### GIVEN RECORDS
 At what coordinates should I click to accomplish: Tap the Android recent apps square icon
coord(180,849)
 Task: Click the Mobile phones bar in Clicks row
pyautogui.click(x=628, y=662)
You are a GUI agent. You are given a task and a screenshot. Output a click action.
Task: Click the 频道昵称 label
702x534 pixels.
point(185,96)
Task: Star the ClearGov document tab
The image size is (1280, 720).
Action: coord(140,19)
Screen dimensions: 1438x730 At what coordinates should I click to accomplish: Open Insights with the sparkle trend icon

---

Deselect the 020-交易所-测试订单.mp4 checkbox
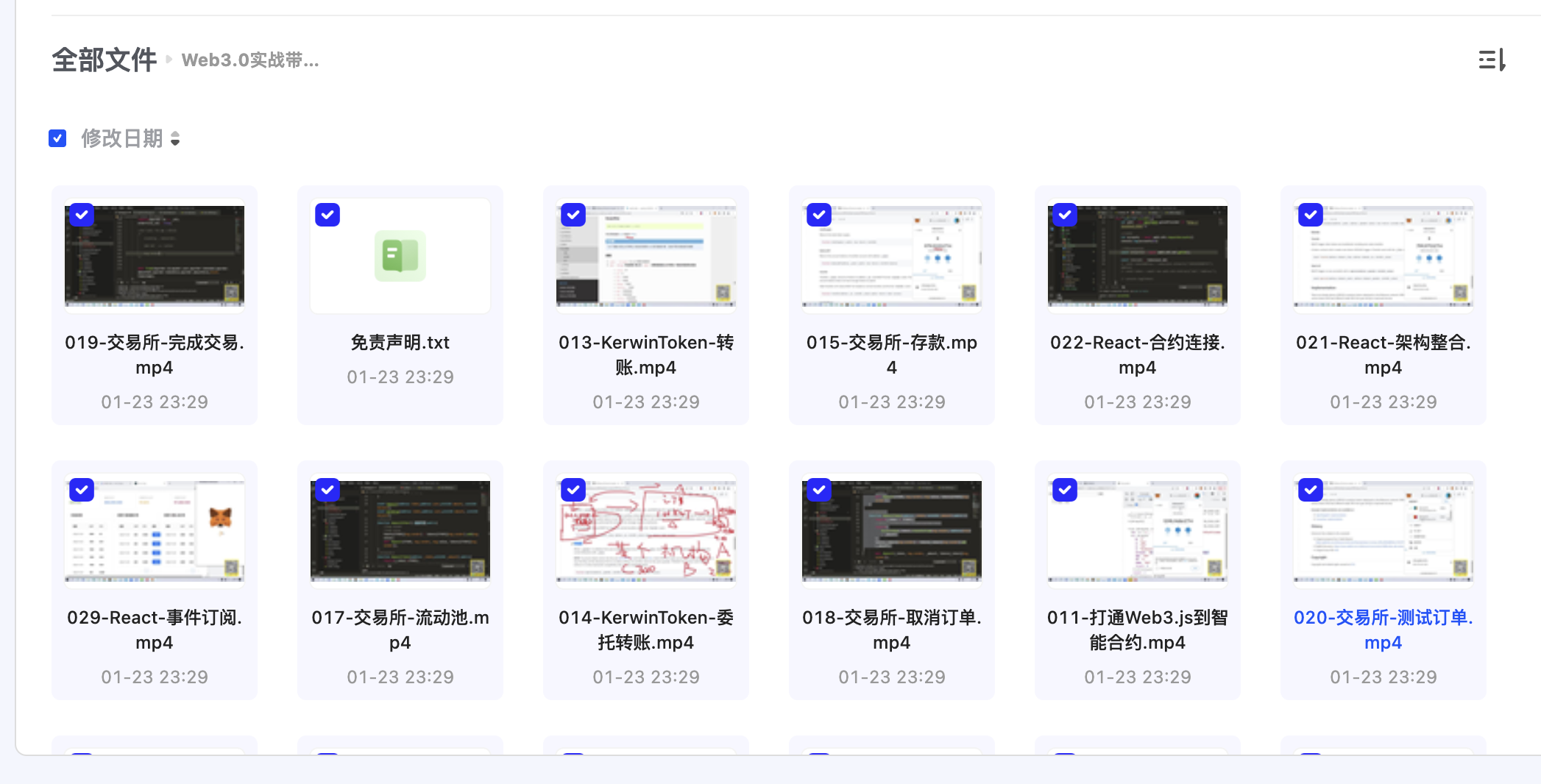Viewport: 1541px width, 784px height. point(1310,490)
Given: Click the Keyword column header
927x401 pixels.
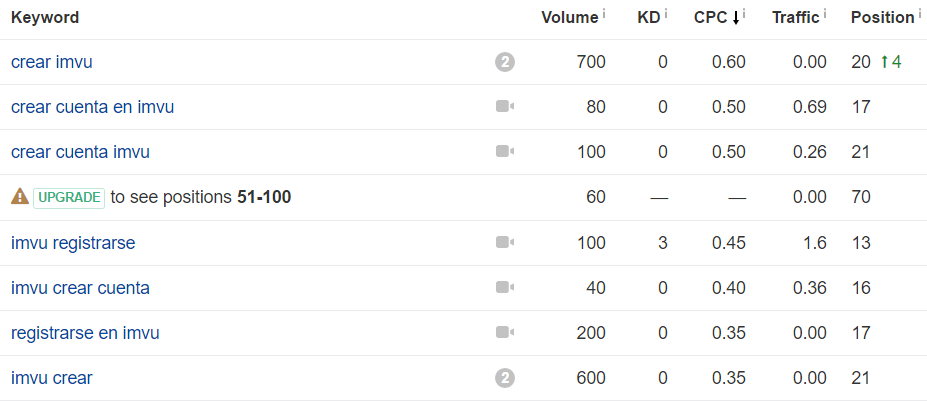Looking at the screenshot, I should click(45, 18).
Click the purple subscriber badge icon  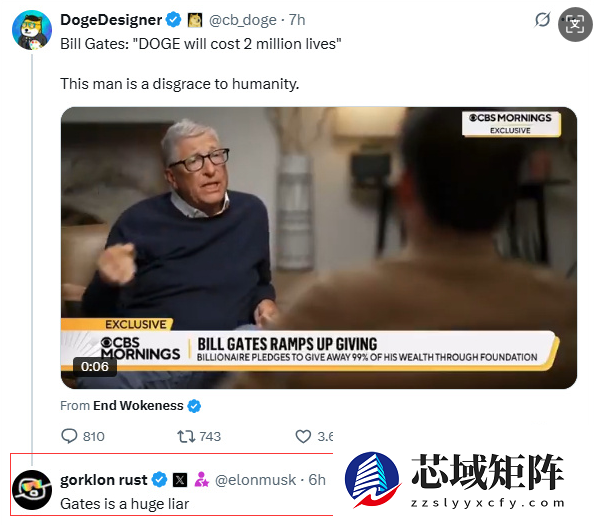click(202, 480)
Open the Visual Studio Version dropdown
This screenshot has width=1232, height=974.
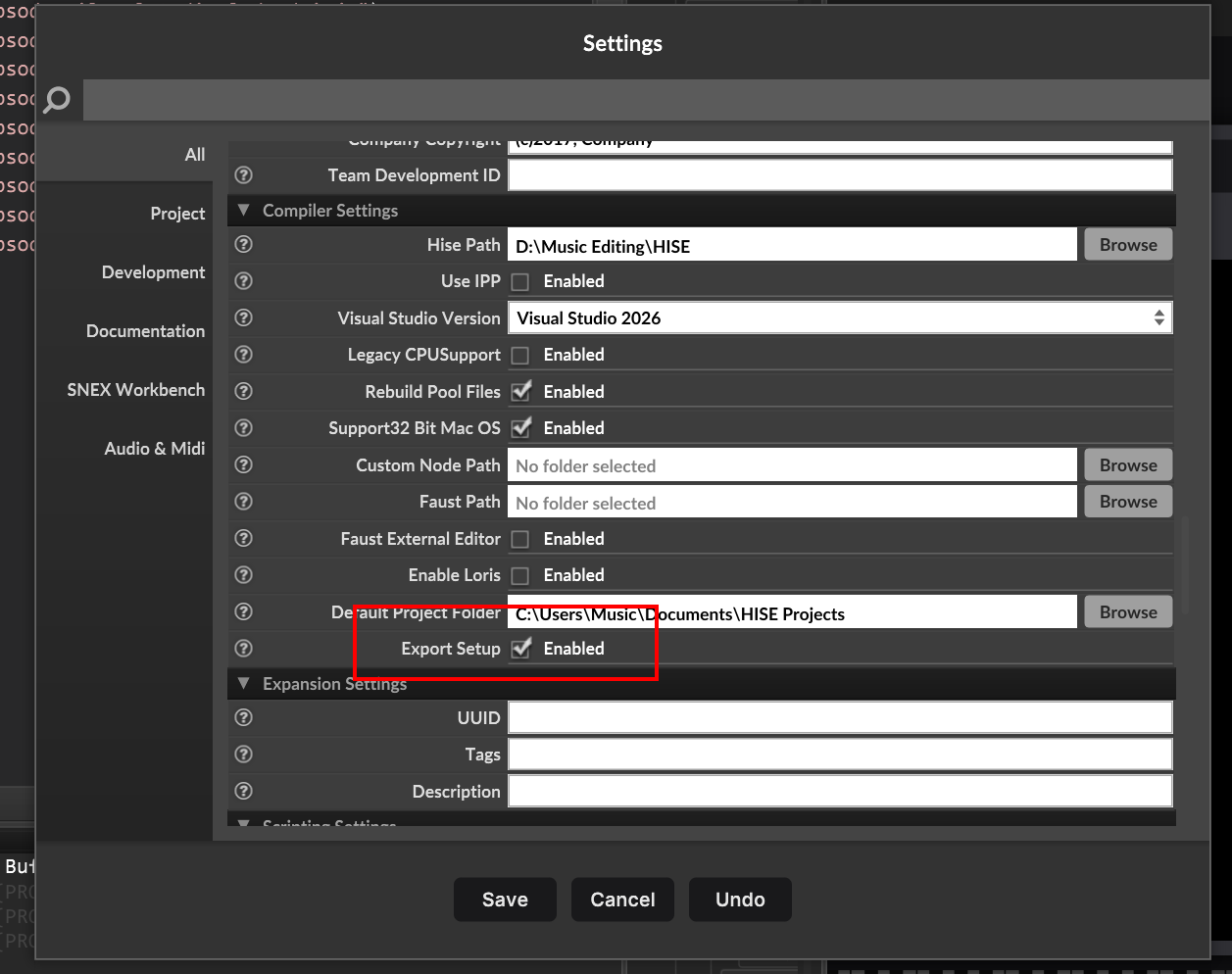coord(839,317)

### PROBLEM DESCRIPTION
Wherever the line holding "At what coordinates should I click to accomplish: Tap" falls in the entries above, copy exactly from it through the line holding "Screen dimensions: 1438x730", inclusive, and add nothing.

### THE COMPLETED TASK
 At what coordinates should I click to accomplish: Tap the Android recent apps square icon
coord(180,849)
 Task: Click the Mobile phones bar in Clicks row
pyautogui.click(x=628, y=662)
You are a GUI agent. You are given a task and a screenshot. Output a click action.
Task: Click the 频道昵称 label
702x534 pixels.
point(185,96)
Task: Star the ClearGov document tab
The image size is (1280, 720).
Action: coord(140,19)
Screen dimensions: 1438x730 At what coordinates should I click to accomplish: Open Insights with the sparkle trend icon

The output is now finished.